Pour se soutenir dans un tel
genre de vie, Paul allait puiser de la force dans le fréquent usage des
sacrements, surtout dans la communion. Une communion lui servait de préparation
à une autre plus fervente, et laissait dans son âme innocente un vif désir de
s'unir bientôt à Jésus dans l'Eucharistie. De là vient qu'il put dire dans la
suite à son confesseur: «Dans ces premières années, le Seigneur m'avait donné
faim de deux choses : de la sainte communion et des souffrances».
Jusqu'ici nous avons toujours vu
Paul occupé d'œuvres de piété et d'autres exercices étrangers aux lettres et à
l'étude. Il ne faut pas croire pourtant qu'il ait passé sa jeunesse sans
s'appliquer à cultiver son esprit. Il avait reçu de Dieu une intelligence vaste,
d'une grande pénétration, et susceptible d'acquérir toutes les sciences. Étant
encore enfant, son père l'envoya dans un lieu nommé Crémolino qui était peu
distant de sa patrie. Là, sous la direction de l'instituteur de l'endroit, il
fit autant de progrès qu'on pouvait en attendre de son âge et de cette école.

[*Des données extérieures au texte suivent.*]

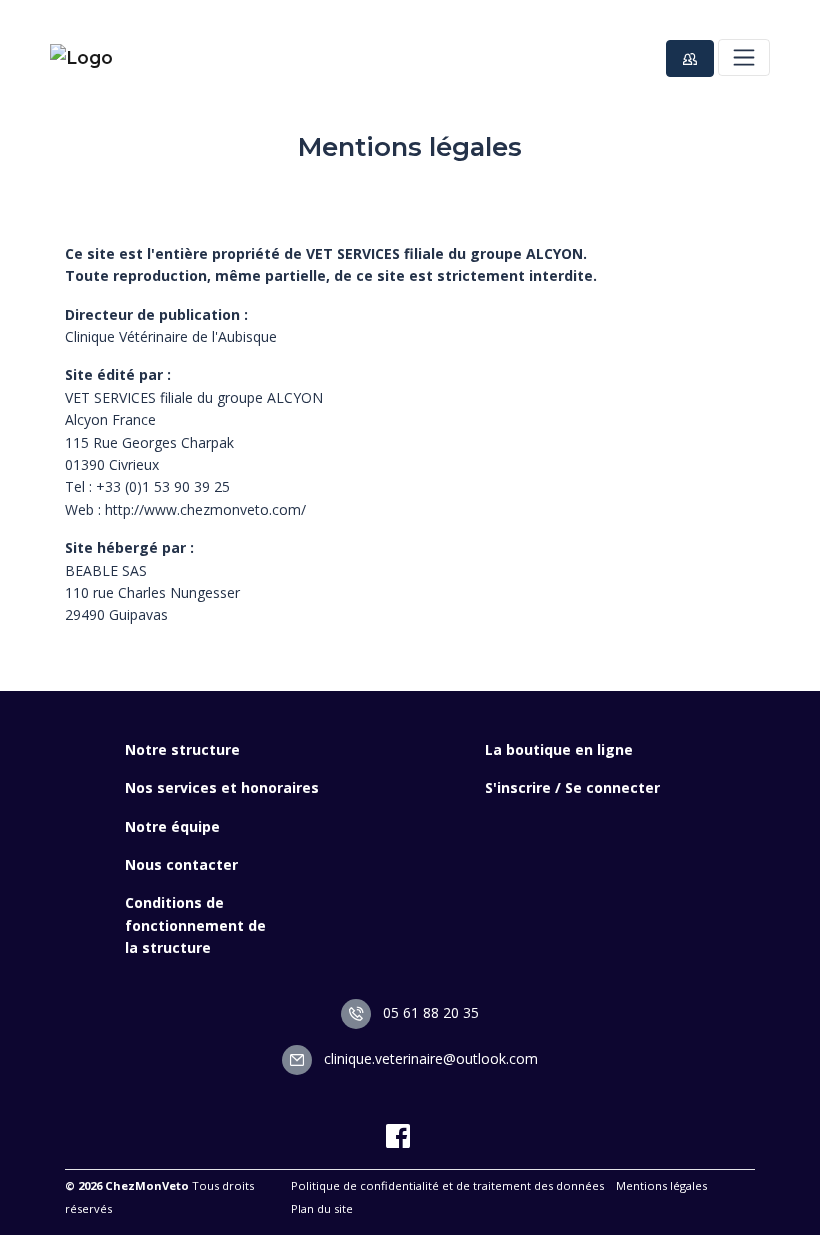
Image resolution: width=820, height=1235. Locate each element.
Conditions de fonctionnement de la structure (195, 925)
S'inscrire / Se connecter (572, 787)
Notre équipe (172, 826)
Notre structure (182, 749)
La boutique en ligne (559, 749)
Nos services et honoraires (222, 787)
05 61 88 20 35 (429, 1012)
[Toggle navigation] (744, 57)
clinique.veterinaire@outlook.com (429, 1058)
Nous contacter (181, 864)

Depuis, il continua toujours à étudier et à réfléchir sérieusement, et grâces à
la sérénité d'un esprit, à la paix d'un cœur exempt du tumulte des passions, il
acquit cette manière heureuse de s'énoncer avec netteté, avec charme, en un mot,
avec cette éloquence naturelle et persuasive qui accompagnait tous ses discours.